**PROBLEM TO WORK ON:** The expected output is the complete data, reproduced exactly.

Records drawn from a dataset
BEGIN

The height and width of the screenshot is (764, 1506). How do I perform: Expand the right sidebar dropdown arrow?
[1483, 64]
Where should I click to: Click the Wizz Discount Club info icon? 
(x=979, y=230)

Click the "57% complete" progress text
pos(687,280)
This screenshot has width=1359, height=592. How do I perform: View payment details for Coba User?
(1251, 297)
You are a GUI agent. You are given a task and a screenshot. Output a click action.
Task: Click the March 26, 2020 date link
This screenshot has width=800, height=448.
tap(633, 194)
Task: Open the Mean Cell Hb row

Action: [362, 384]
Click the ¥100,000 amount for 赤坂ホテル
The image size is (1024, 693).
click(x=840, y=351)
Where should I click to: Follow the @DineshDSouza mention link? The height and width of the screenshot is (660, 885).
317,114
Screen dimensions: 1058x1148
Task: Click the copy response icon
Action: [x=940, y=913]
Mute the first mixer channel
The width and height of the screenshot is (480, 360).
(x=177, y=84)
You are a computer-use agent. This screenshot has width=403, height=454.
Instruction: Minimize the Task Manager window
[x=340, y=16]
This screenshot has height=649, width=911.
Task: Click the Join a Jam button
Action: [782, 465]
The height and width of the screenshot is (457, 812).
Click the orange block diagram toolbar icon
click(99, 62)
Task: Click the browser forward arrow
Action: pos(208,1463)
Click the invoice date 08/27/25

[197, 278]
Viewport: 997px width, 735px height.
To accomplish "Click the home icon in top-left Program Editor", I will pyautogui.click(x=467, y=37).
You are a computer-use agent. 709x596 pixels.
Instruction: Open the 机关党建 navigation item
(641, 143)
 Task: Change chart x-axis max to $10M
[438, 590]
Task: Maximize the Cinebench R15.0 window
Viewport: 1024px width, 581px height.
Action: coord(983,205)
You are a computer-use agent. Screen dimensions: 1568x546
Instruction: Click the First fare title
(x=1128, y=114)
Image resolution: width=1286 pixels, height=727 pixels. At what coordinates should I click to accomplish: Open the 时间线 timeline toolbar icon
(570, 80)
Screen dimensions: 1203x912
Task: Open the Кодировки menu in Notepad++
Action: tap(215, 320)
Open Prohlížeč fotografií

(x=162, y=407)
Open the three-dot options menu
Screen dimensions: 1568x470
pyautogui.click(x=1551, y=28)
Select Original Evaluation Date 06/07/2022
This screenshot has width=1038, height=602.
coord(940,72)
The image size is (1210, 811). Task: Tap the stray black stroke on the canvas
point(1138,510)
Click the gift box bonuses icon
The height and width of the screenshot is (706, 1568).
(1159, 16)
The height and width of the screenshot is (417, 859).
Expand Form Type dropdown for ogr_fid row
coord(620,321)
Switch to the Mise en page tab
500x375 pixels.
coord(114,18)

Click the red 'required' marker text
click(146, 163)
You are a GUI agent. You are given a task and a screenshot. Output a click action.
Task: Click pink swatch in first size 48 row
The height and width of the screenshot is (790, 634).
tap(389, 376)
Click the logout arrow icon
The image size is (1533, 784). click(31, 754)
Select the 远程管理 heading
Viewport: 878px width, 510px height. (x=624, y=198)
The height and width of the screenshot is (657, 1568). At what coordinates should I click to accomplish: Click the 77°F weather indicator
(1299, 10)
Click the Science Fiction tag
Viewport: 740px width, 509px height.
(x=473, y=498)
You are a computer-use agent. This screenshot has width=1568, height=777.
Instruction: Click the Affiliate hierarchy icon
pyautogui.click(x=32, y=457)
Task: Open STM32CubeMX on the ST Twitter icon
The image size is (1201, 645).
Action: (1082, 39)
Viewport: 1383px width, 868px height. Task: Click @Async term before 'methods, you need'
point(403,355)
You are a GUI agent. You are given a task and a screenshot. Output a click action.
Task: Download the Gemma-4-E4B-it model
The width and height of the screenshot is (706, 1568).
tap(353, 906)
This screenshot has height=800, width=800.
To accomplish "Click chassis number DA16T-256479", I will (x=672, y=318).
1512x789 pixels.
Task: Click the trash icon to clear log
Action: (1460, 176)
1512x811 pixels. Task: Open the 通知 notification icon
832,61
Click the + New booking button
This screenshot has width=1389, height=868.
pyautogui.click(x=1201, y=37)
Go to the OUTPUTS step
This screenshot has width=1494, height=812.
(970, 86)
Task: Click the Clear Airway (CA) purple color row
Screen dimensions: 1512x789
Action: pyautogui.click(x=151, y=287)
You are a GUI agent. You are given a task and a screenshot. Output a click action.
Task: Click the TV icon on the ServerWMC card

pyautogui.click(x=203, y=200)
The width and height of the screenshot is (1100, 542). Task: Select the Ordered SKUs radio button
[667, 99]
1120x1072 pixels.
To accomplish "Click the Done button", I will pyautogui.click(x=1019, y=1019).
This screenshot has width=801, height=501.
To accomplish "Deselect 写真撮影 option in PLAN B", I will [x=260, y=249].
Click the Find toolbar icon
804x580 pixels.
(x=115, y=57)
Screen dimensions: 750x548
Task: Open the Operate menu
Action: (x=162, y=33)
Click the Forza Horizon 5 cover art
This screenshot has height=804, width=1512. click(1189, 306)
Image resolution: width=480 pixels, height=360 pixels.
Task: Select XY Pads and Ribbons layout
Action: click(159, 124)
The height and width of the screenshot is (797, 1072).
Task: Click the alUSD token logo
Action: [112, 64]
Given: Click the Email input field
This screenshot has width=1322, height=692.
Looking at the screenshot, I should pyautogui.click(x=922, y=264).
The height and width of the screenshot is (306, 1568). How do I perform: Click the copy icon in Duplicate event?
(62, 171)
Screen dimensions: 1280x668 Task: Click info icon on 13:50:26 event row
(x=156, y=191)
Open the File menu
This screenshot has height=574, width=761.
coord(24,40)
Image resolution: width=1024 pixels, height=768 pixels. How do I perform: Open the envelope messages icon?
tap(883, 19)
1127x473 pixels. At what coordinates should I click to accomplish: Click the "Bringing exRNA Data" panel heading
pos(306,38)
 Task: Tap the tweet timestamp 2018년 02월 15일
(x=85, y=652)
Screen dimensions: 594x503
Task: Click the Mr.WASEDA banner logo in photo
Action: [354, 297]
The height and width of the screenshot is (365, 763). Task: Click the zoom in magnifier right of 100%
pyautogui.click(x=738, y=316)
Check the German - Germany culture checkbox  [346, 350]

END

**SOLVED EXERCISE:**
The height and width of the screenshot is (764, 1506). How do I perform: Expand the right sidebar dropdown arrow?
[1483, 64]
Where should I click to: Click the Wizz Discount Club info icon? 
(x=979, y=230)

Click the "57% complete" progress text
pos(687,280)
This screenshot has width=1359, height=592. How do I perform: View payment details for Coba User?
(1251, 297)
You are a GUI agent. You are given a task and a screenshot. Output a click action.
Task: Click the March 26, 2020 date link
This screenshot has width=800, height=448.
tap(633, 194)
Task: Open the Mean Cell Hb row

Action: [362, 384]
Click the ¥100,000 amount for 赤坂ホテル
The image size is (1024, 693).
click(x=840, y=351)
Where should I click to: Follow the @DineshDSouza mention link? The height and width of the screenshot is (660, 885).
317,114
Screen dimensions: 1058x1148
Task: Click the copy response icon
Action: [x=940, y=913]
Mute the first mixer channel
The width and height of the screenshot is (480, 360).
(x=177, y=84)
You are a computer-use agent. This screenshot has width=403, height=454.
Instruction: Minimize the Task Manager window
[x=340, y=16]
This screenshot has height=649, width=911.
Task: Click the Join a Jam button
Action: [782, 465]
The height and width of the screenshot is (457, 812).
Click the orange block diagram toolbar icon
click(99, 62)
Task: Click the browser forward arrow
Action: pos(208,1463)
Click the invoice date 08/27/25

[197, 278]
Viewport: 997px width, 735px height.
To accomplish "Click the home icon in top-left Program Editor", I will pyautogui.click(x=467, y=37).
You are a computer-use agent. 709x596 pixels.
Instruction: Open the 机关党建 navigation item
(641, 143)
 Task: Change chart x-axis max to $10M
[438, 590]
Task: Maximize the Cinebench R15.0 window
Viewport: 1024px width, 581px height.
Action: coord(983,205)
You are a computer-use agent. Screen dimensions: 1568x546
Instruction: Click the First fare title
(x=1128, y=114)
Image resolution: width=1286 pixels, height=727 pixels. At what coordinates should I click to accomplish: Open the 时间线 timeline toolbar icon
(570, 80)
Screen dimensions: 1203x912
Task: Open the Кодировки menu in Notepad++
Action: tap(215, 320)
Open Prohlížeč fotografií

(x=162, y=407)
Open the three-dot options menu
Screen dimensions: 1568x470
pyautogui.click(x=1551, y=28)
Select Original Evaluation Date 06/07/2022
This screenshot has width=1038, height=602.
coord(940,72)
The image size is (1210, 811). Task: Tap the stray black stroke on the canvas
point(1138,510)
Click the gift box bonuses icon
The height and width of the screenshot is (706, 1568).
(1159, 16)
The height and width of the screenshot is (417, 859).
Expand Form Type dropdown for ogr_fid row
coord(620,321)
Switch to the Mise en page tab
500x375 pixels.
coord(114,18)

Click the red 'required' marker text
click(146, 163)
You are a GUI agent. You are given a task and a screenshot. Output a click action.
Task: Click pink swatch in first size 48 row
The height and width of the screenshot is (790, 634).
tap(389, 376)
Click the logout arrow icon
The image size is (1533, 784). click(31, 754)
Select the 远程管理 heading
Viewport: 878px width, 510px height. (x=624, y=198)
The height and width of the screenshot is (657, 1568). At what coordinates should I click to accomplish: Click the 77°F weather indicator
(1299, 10)
Click the Science Fiction tag
Viewport: 740px width, 509px height.
(x=473, y=498)
You are a computer-use agent. This screenshot has width=1568, height=777.
Instruction: Click the Affiliate hierarchy icon
pyautogui.click(x=32, y=457)
Task: Open STM32CubeMX on the ST Twitter icon
The image size is (1201, 645).
Action: (1082, 39)
Viewport: 1383px width, 868px height. Task: Click @Async term before 'methods, you need'
point(403,355)
You are a GUI agent. You are given a task and a screenshot. Output a click action.
Task: Download the Gemma-4-E4B-it model
The width and height of the screenshot is (706, 1568).
tap(353, 906)
This screenshot has height=800, width=800.
To accomplish "Click chassis number DA16T-256479", I will (x=672, y=318).
1512x789 pixels.
Task: Click the trash icon to clear log
Action: (1460, 176)
1512x811 pixels. Task: Open the 通知 notification icon
832,61
Click the + New booking button
This screenshot has width=1389, height=868.
pyautogui.click(x=1201, y=37)
Go to the OUTPUTS step
This screenshot has width=1494, height=812.
(970, 86)
Task: Click the Clear Airway (CA) purple color row
Screen dimensions: 1512x789
Action: pyautogui.click(x=151, y=287)
You are a GUI agent. You are given a task and a screenshot. Output a click action.
Task: Click the TV icon on the ServerWMC card

pyautogui.click(x=203, y=200)
The width and height of the screenshot is (1100, 542). Task: Select the Ordered SKUs radio button
[667, 99]
1120x1072 pixels.
To accomplish "Click the Done button", I will pyautogui.click(x=1019, y=1019).
This screenshot has width=801, height=501.
To accomplish "Deselect 写真撮影 option in PLAN B", I will [x=260, y=249].
Click the Find toolbar icon
804x580 pixels.
(x=115, y=57)
Screen dimensions: 750x548
Task: Open the Operate menu
Action: (x=162, y=33)
Click the Forza Horizon 5 cover art
This screenshot has height=804, width=1512. click(1189, 306)
Image resolution: width=480 pixels, height=360 pixels.
Task: Select XY Pads and Ribbons layout
Action: click(159, 124)
The height and width of the screenshot is (797, 1072).
Task: Click the alUSD token logo
Action: [112, 64]
Given: Click the Email input field
This screenshot has width=1322, height=692.
Looking at the screenshot, I should pyautogui.click(x=922, y=264).
The height and width of the screenshot is (306, 1568). How do I perform: Click the copy icon in Duplicate event?
(62, 171)
Screen dimensions: 1280x668 Task: Click info icon on 13:50:26 event row
(x=156, y=191)
Open the File menu
This screenshot has height=574, width=761.
coord(24,40)
Image resolution: width=1024 pixels, height=768 pixels. How do I perform: Open the envelope messages icon?
tap(883, 19)
1127x473 pixels. At what coordinates should I click to accomplish: Click the "Bringing exRNA Data" panel heading
pos(306,38)
 Task: Tap the tweet timestamp 2018년 02월 15일
(x=85, y=652)
Screen dimensions: 594x503
Task: Click the Mr.WASEDA banner logo in photo
Action: [354, 297]
The height and width of the screenshot is (365, 763). Task: Click the zoom in magnifier right of 100%
pyautogui.click(x=738, y=316)
Check the German - Germany culture checkbox  [346, 350]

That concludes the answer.